It’s a challenging move. In addition to reading pass coverages, Croom now will have to learn blocking schemes, as he’ll be asked to play inside and outside the tackle box.
“It’s about not overwhelming him,” Scott said. “Let’s pick something we need to get better at that day. Let’s attack that and get better each and every day. Every opportunity we have to get better at it, let’s make sure we’re improving. That steady improvement, once that foundation is built, will put you in pretty good position. It’s him letting his guard down and his ego down.”

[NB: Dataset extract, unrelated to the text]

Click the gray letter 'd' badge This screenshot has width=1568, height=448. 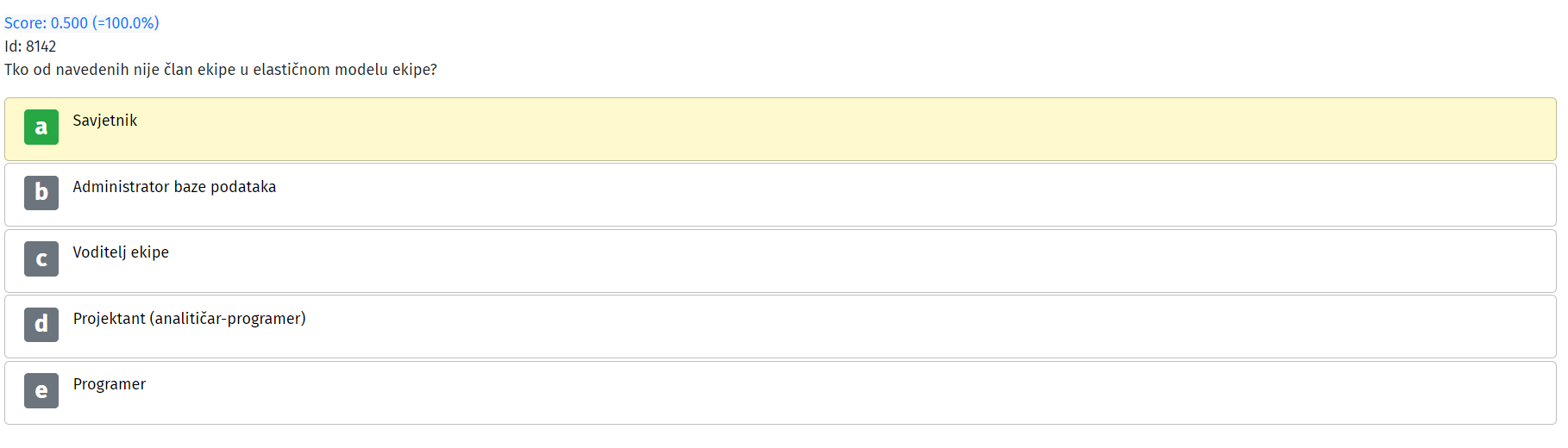click(x=41, y=325)
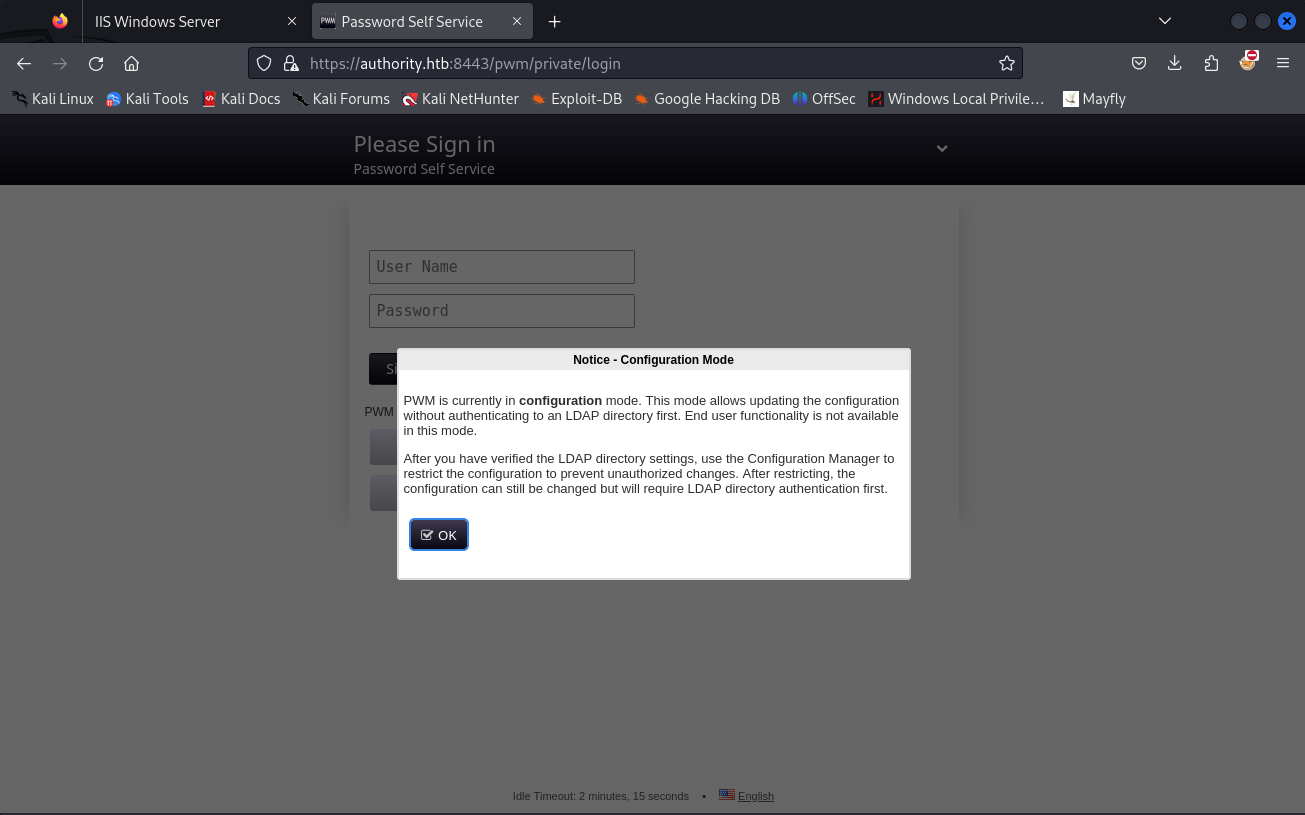Bookmark this page with the star icon
This screenshot has height=815, width=1305.
tap(1006, 63)
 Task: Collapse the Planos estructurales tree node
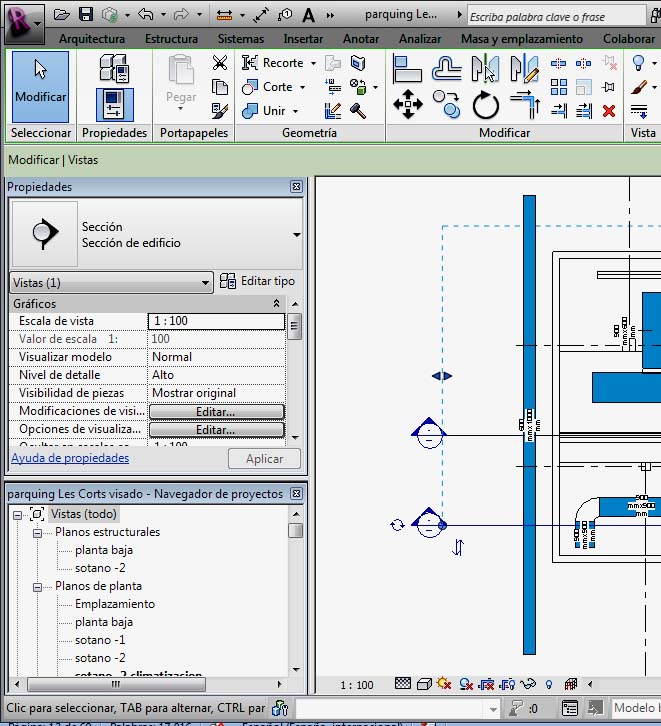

Croom isn’t the first Vol to make a move to tight end. Germany native Jakob Johnson did so last season as a sophomore, playing extensively on special teams. Sophomore Neiko Creamer made the full-time move to tight end after his freshman season in which he also played linebacker. Wolf’s brother, redshirt freshman walk-on Eli Wolf, also has garnered praise from Tennessee’s coaches.

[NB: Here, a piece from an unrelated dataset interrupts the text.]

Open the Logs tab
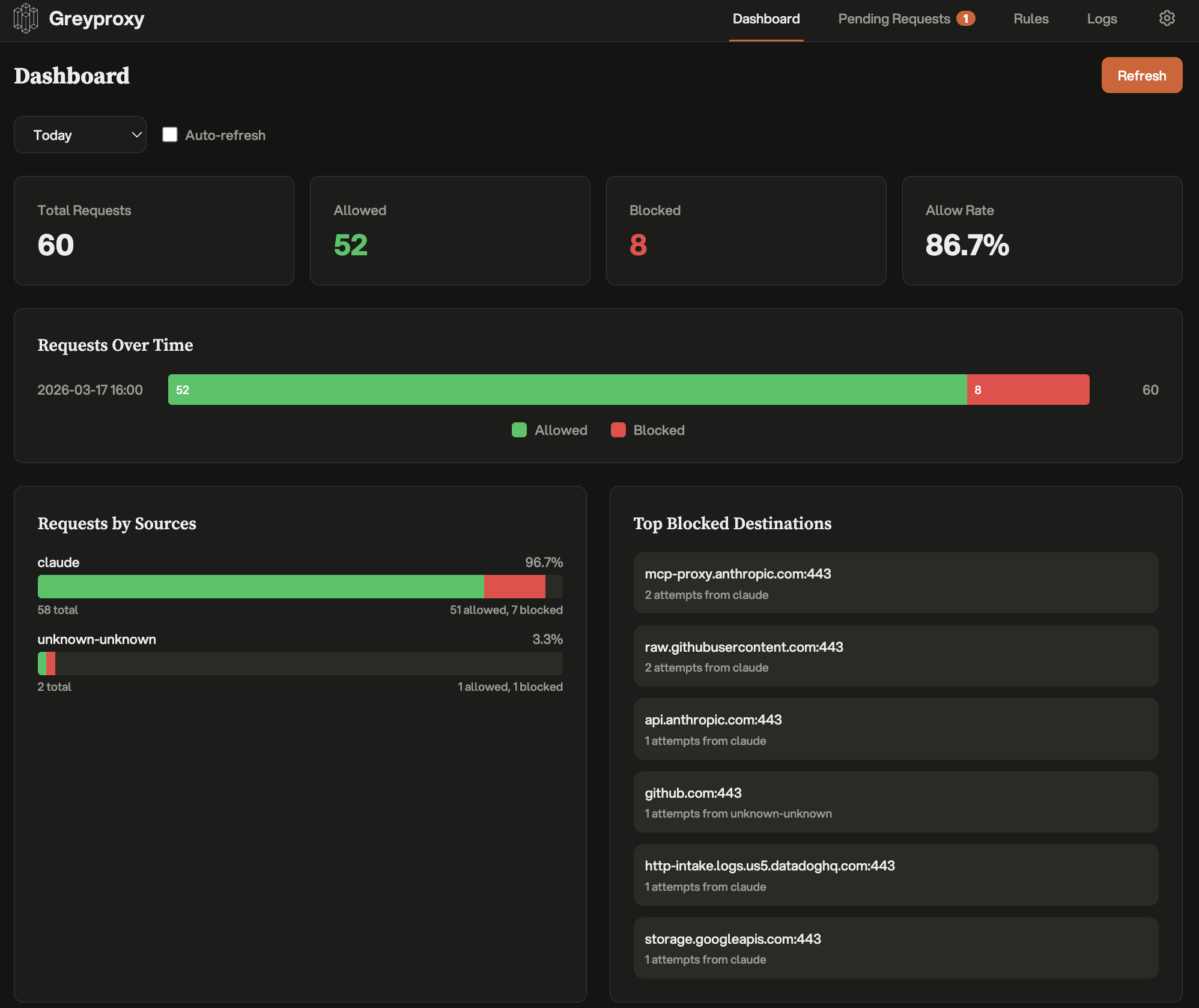The height and width of the screenshot is (1008, 1199). 1102,19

“I like to tell those guys at the tight end position that next to the quarterback, you have the next most things to go through in your mind before the ball is snapped … You have to be able to take in information, process it pretty quickly and get going,” Scott said.
With Croom’s athleticism and his career coming to a close, he’s certainly the most intriguing of Tennessee’s tight ends. With just months to prepare, it remains to be seen if he can truly become a threat. Scott has done his best to motivate Croom as he heads into his final season.
“He truly now understands how important the game truly is for him and has been for him,” Scott said. “He’s starting to understand this is the reason why he’s even here and has his degree at this point. I asked him, ‘Jason, if you don’t have football, would you have your college education?’
“Those are the things you need to relish and have an appreciation for, that allow you to become a better player. Once you realize that and understand what that truly means, you’ll start to develop as a player and he’s doing a good job of that.”